Nobody messed with "Razor" Ramon in 2003.
The Date: October 4, 2003
The opponent: Michigan
The score: #19 Iowa 30, #11 Michigan 27
What the hell just happened? I feel like I’ve seen this game before. Iowa takes on opponent that is smarting after a big loss the year before and is looking for revenge. Said opponent then jumps out to an early lead and seizes all of the momentum. The Hawkeye defense, though, begins to tighten up, the special teams comes up with a huge play (or two) and the offense takes it from there.
Yes, before there was Iowa-Penn State 2009 (number 12 on our list) there was Iowa-Michigan 2003.
And overall, this game was much, much better.
While there was not that one defining play like Adrian Clayborn’s blocked punt, but as far as exciting games from start to finish this one ranks near the top.
OK, the first 10 minutes of the game were not exactly exciting for Hawkeye fans, but they did set the stage for a pretty nifty comeback.
Iowa’s first drive went -4 yards on three plays; their next one after a Michigan punt went eight yards on three plays. This time the Wolverines scored and the Hawkeyes found themselves in an early hole. How did Iowa respond? Three plays, 0 yards. 1:03 off the clock.
Michigan got the ball back and scored again with John Navarre connecting with Braylon Edwards for a 14 yard touchdown that made it 14-0.
A week earlier, the Hawkeyes had lost their first game of the year when they were unable to comeback after ceding two early touchdowns to Michigan State. Now that same scenario was in play.
This time, though, things were different. Iowa answered Michigan’s touchdown with one of their own as Nate Chandler fell forward from the six-yard line for a score.
The two teams traded field goals and midway through the second quarter it was 20-10 Michigan. Iowa, however, seized momentum just before halftime as ‘Razor’ Ramon Ochoa fielded a punt at his own 39 yard line and returned it 43 yards to the Michigan 18.
Three plays later, Chandler hit Calvin Davis for a six-yard touchdown and Iowa was down just three heading to halftime.
The second half started as a defensive struggle before Antwan Allen picked off Navarre and gave Iowa great field position. Nate Kaeding booted a field goal and the game was tied.
Michigan’s next drive consisted of three incompletions and the ensuing punt was blocked (the Wolverines were using a new punt formation that nearly drove Bob Griese insane throughout the game) giving Iowa great field position again. Kaeding kicked field goal number three and Iowa had its first lead.
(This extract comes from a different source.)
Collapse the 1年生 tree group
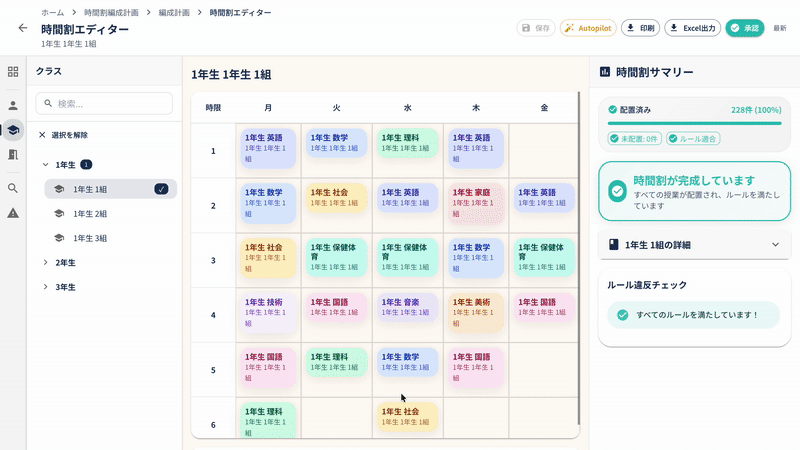click(46, 165)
After three-straight punts, Iowa started a drive with 9:50 left and methodically drove the ball down the field, converting three different third downs before Chandler said "F*%$ it, I’m going deep." And since this was 2003, of course Razor came down with the ball, holding it just long enough for the referees to signal a touchdown to make it 30-20.
Of course nothing with the Hawkeyes is easy and Michigan came right back with a long scoring strike to Edwards to pull within three with under four minutes remaining.
Iowa went three and out on its next drive and Michigan got the ball back with 3:23 remaining with a chance to tie or even take the lead. The Wolverines pushed the ball into Iowa territory, but then three-straight Navarre pass attempts fell incomplete (the last on 4th and 12) and a raucous Iowa crowd celebrated a second-straight victory over Michigan.
Heroes: There’s a reason Ramon Ochoa has become a bit of a cult favorite among Hawkeye fans (RossWB has a tattoo of Ochoa on his ankle). Not only did he have an awesome nickname, but he also was the man in 2003. Ochoa started the year on the second team (his statistics in 2002: five catches, 64 yards), but with Maurice Brown’s injury, moved into the starting lineup and took advantage of his opportunity, catching 34 balls for 477 yards and six touchdowns (with his touchdown in this game and two touchdowns against Arizona State being his most famous). Ochoa also averaged 22 yards on his kickoff returns and 12.4 yards on his punt returns (wait, you can return a punt?) and took one to the house from 70 yards out. Special mention to tight end Erik Jensen, who caught three passes — all for first downs — covering 60 yards. He also had that crazy look in his eye.
Reminder: do not knock off Erik Jensen's helmet
Important? After falling to Michigan State a week earlier, it was great for Iowa to get back on track in a big way against a big foe (it’s worth mentioning that this was Michigan’s only Big Ten loss and the Wolverines won their next six games before losing to USC in the Rose Bowl). Iowa followed up the win by falling to Ohio State 19-10 in a game where all of the points were scored on special teams.
2003 #11 Michigan at #19 Iowa Highlights (via TheHawkeyeHistorian)
Personal memories: This game was on the same day as my senior homecoming dance. I left my house just after the Razor scored because that had to be it, right? Then when I picked up my date Braylon Edwards scored, so the 10 minutes of pictures felt like an eternity. Finally, we got in the car and I was able to listen to Michigan’s final drive on the radio. Best. high. school. dance. ever.